DESIGN CONCEPT VISUALS FOR DEAD MAN’S CELL PHONE     (EDWARD HOPPER PAINTINGS)

 “So much of every art is an expression of the subconscious that it seems to me most of all the important qualities are put there unconsciously, and little of importance by the conscious intellect.”
 
Great art is the outward expression of an inner life in the artist, and this inner life will result in his personal vision of the world. No amount of skillful invention can replace the essential element of imagination. One of the weaknesses of much abstract painting is the attempt to substitute the inventions of the human intellect for a private imaginative conception.The inner life of a human being is a vast and varied realm and does not concern itself alone with stimulating arrangements of color, form and design.The term life used in art is something not to be held in contempt, for it implies all of existence and the province of art is to react to it and not to shun it.Painting will have to deal more fully and less obliquely with life and nature’s phenomena before it can again become great. 
~Edward Hopper

Americana artist Edward Hopper started painting as a teen-ager but never saw his career take off until he was 41 years old. He was bitter about this. I was inspired by it.  I am sure Hopper would never of imagined it would be his persistence, not his paintings, that would serve as a source of inspiration. I mean here it is: at the end of the day we do not know how we have affected the world around us. Our only real job is to keep moving forward. And to move forward one must find ways to stay inspired. All our pain, angst, fears, depression, whatever it is, is not ours to judge it is just there. What is remembered, what is lauded, what is revered is motion.

Of course the irony is that the motion in Hopper’s paintings stems from the stillness, the sense of stagnated isolation.  But that’s it isn’t it? That’s life, a series of isolated moments that we have sewn together in our memories. Time marching forward.This is why we get so attached to things, we somehow believe that they hold a memory. A memory that we have confused with imagination. Memories are based on feelings, not facts. Which means that so many details of our memories are imagined.

When one realizes that half of our life comes from an imagined source it doesn’t seem so outrageous that Jean in Dead Man’s Cell Phone falls in love with a dead man she never knew.  That the thing she becomes so attached to is the cell phone. The thing that makes us all feel as though somehow we are part of something, as if it is the piece of the whole that keeps us connected, in essence our higher power. Her retaining his cell phone gives her ownership to his memories, to be the holder of someone else’s memories  is an act of intimacy. She feels the need to keep those memories alive and it is Need in various forms that causes one to fall in love. So why wouldn’t she fall in love with him?

 

Pre-Production

“If You are not Prepared to be wrong you will never come up with anything original.”

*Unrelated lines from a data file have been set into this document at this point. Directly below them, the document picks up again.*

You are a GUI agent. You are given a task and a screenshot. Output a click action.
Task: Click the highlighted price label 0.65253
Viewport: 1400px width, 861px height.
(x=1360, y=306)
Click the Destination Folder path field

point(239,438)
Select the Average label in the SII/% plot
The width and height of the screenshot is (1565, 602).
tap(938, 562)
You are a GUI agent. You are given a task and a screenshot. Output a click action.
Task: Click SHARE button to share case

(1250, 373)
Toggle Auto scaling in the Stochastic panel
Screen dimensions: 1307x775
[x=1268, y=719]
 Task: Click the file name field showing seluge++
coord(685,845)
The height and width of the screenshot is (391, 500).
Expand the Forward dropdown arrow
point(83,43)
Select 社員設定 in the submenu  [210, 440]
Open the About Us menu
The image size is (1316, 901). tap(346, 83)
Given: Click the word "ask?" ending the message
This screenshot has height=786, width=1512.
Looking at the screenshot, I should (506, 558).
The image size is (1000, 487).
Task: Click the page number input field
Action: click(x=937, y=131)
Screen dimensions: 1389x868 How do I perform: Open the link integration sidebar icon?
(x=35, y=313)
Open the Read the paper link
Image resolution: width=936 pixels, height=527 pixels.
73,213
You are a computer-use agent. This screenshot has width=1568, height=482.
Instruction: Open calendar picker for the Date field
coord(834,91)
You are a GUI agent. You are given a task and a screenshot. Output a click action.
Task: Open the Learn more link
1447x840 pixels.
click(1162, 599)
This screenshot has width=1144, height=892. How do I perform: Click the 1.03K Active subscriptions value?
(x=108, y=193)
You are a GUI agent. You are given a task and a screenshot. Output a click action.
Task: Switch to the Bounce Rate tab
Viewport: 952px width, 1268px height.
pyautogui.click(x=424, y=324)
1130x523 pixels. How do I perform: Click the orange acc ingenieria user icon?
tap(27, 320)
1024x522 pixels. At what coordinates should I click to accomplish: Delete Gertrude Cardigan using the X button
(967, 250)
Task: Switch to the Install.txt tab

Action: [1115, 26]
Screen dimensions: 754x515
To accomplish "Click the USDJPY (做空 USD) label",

~ Sir Ken Robinson (Ted Talks)

In pre-production for Dead Man’s Cell Phone being produced by Theatre Workshop of Nantucket. I look forward to being back on the island, the place that welcomed me the moment I stepped off the boat last summer.  I miss the green of the East Coast, the direct nature of the people, and even the golf pants and polo shirts of the laid back, earth bound, wealthy East Coasters. But mostly I’m starting to feel the tingle of excitement and fear that I get with every new show. The images have begun to take focus in my brain, my concept is growing, I’m collecting pictures for my vision board and I have started second guessing myself. Maybe the design team will have no idea what I am trying to communicate, maybe this idea is too far out there and doesn’t stay on task to tell a story, maybe the actors will realize I am a sham and don’t know what I am talking about. It’s a familiar story and I have learned to let go of the reigns and trust that my feelings are not facts, they are simply a part of the process. Mistakes will be made, communications will break down, ego’s will clash, and those mistakes will lead to AH HA! moments, communication break downs will breed specificity, and ego clashing will create dynamic art. And I am lucky enough to facilitate all of   that!